No further details were provided nor “proof that the packaging had been tampered with nor how it could have been done,” writes Bartz, who notes that Ahlerich refused to answer any questions.
The Bartz book describes numerous complaints about the lab work of the FBI.
Larry Foster, former VP-PR of J&J who got the Gold Anvil of PRS in 1989 and who is repeatedly and unfavorably mentioned in the book, said in a 2002 interview at his alma mater, Pennsylvania State University, that he knew how the bottles were invaded.
He told students that the murderer “managed to cut through the bottom of the plastic container bottle, remove the capsules, put the cyanide capsule in, and they managed to get the piece back in the bottle and get in on the shelf so it was undetectable. In other words, you didn’t have to go through any of the safety seals at the top of the bottle.”
Bartz says this version is not only “false and completely unbelievable” but conflicted with what both J&J and the FBI have said for many years.
Foster left out the problem of invading the box sealed with glue that could only be dislodged by tearing it, says Bartz.
The remarks of Foster and other J&J PR staffers are challenged at numerous places in the book.
FBI staffers found many jobs at J&J, notes Bartz.
Kevin Donavan, VP of J&J Worldwide Security, had a 25-year career with the FBI, rising to assistant director, New York, in charge of 2,500 agents and other FBI employees.
His predecessor was Wayne Gilbert, who was with the FBI 28 years before joining J&J in 1993.
Russell Deyo, J&J general counsel, was assistant U.S. attorney in New Jersey for eight years before joining J&J in 1985. As corporate secretary, McNeil Consumer Products Co. in 1991, he signed the 1982 murders settlement agreements. His job pays salary and bonus of more than $8 million, says Bartz. Families of the victims waited eight years before J&J agreed to a settlement.

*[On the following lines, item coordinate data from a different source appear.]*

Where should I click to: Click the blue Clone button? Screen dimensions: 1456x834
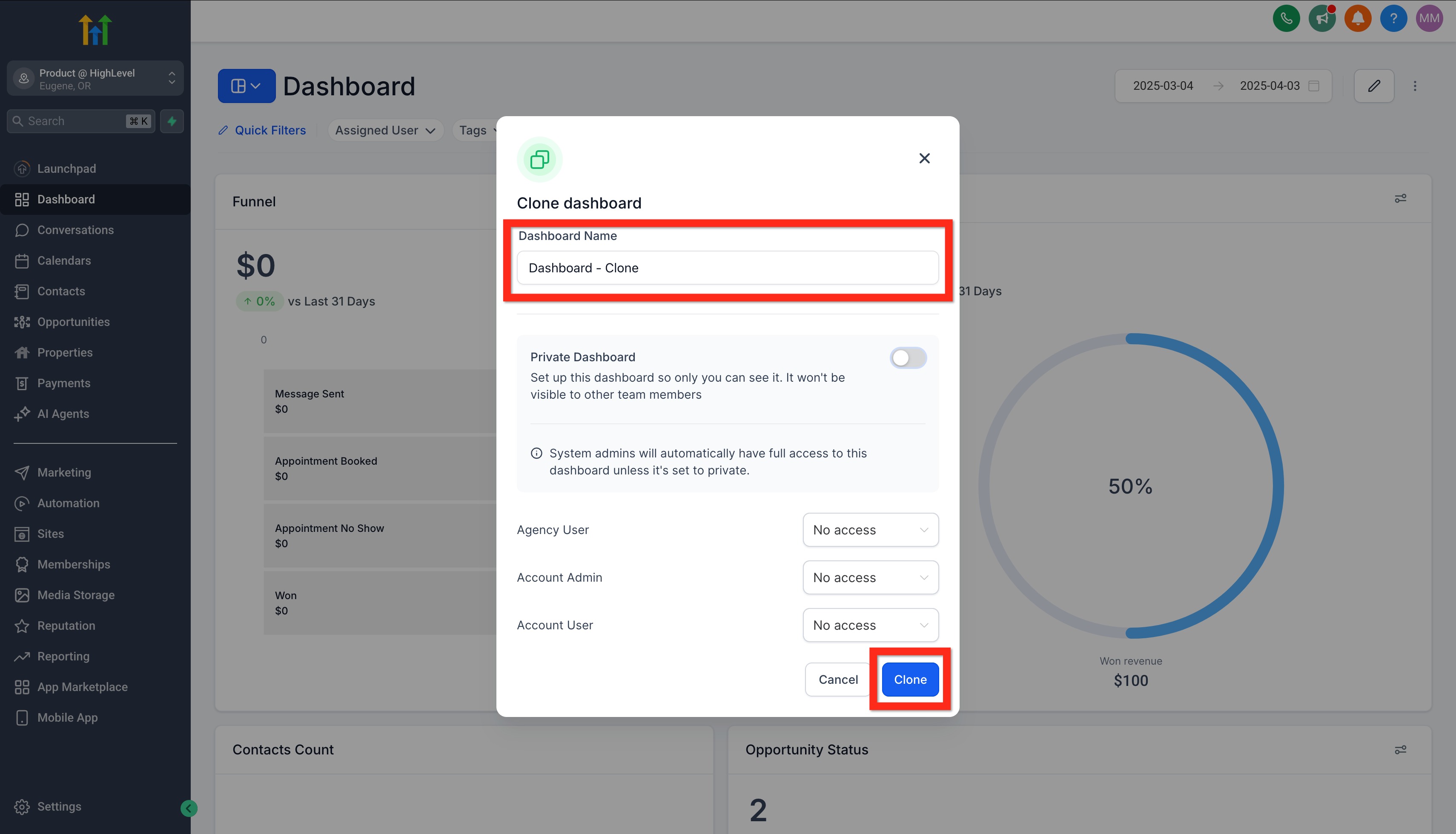(x=909, y=680)
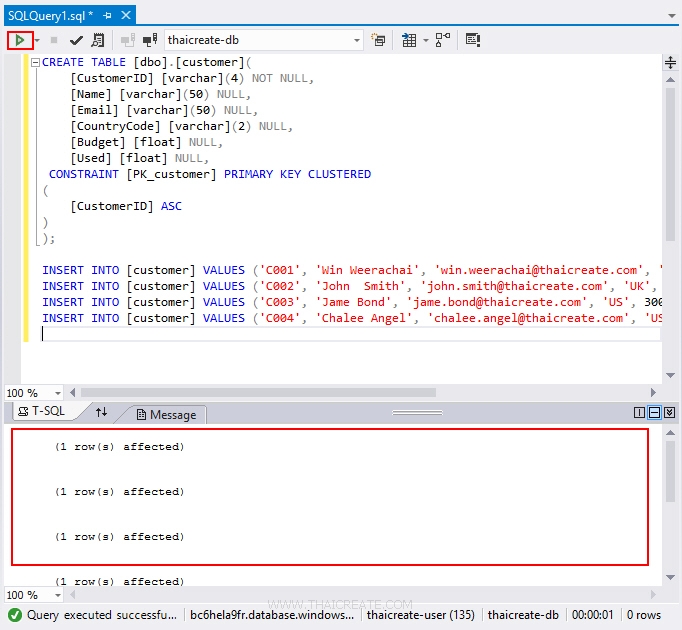Click the swap panes arrows icon

click(x=101, y=412)
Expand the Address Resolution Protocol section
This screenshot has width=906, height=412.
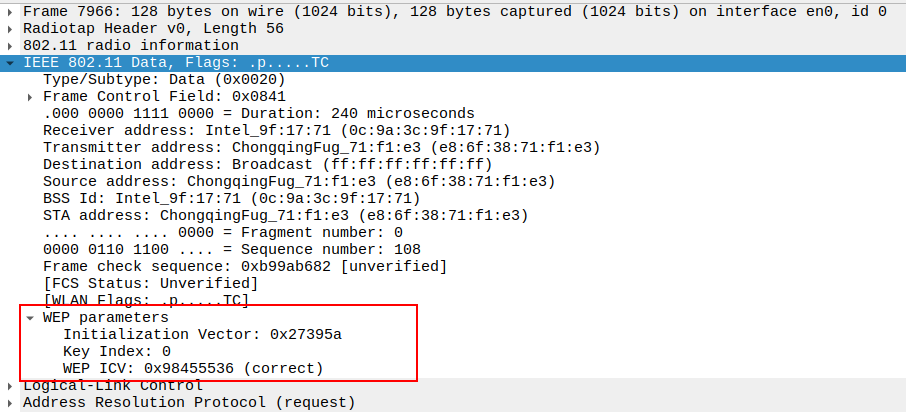point(10,403)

One of the Bartz charges is that the case has now been “reopened” as a means of keeping key documents under cover.
Arthur Hull Hayes, Jr., head of the Food & Drug Administration and an unflagging supporter of the belief that the Tylenols were poisoned after delivery to stores, in 1991 became the COO of MediScience Assocs., a unit of the Nelson Communications subsidiary of J&J.
Bartz charges that the FBI and State of Illinois continue to keep the 1982 Tylenol murders open as an excuse to deny investigators access to documents.
Says Bartz:
“Evidence from the Tylenol murders has been kept hidden from the public by the confidentiality requirements of the ‘active’ investigation and the secrecy rules of grand jury proceedings. Prosecutors convened those grand juries in DuPage and Cook Counties in the fall of 2008 to cover up the truth about the Tylenol murders—not to solve them. It is extremely unlikely that officials would have conducted this charade without the blessing of J&J.”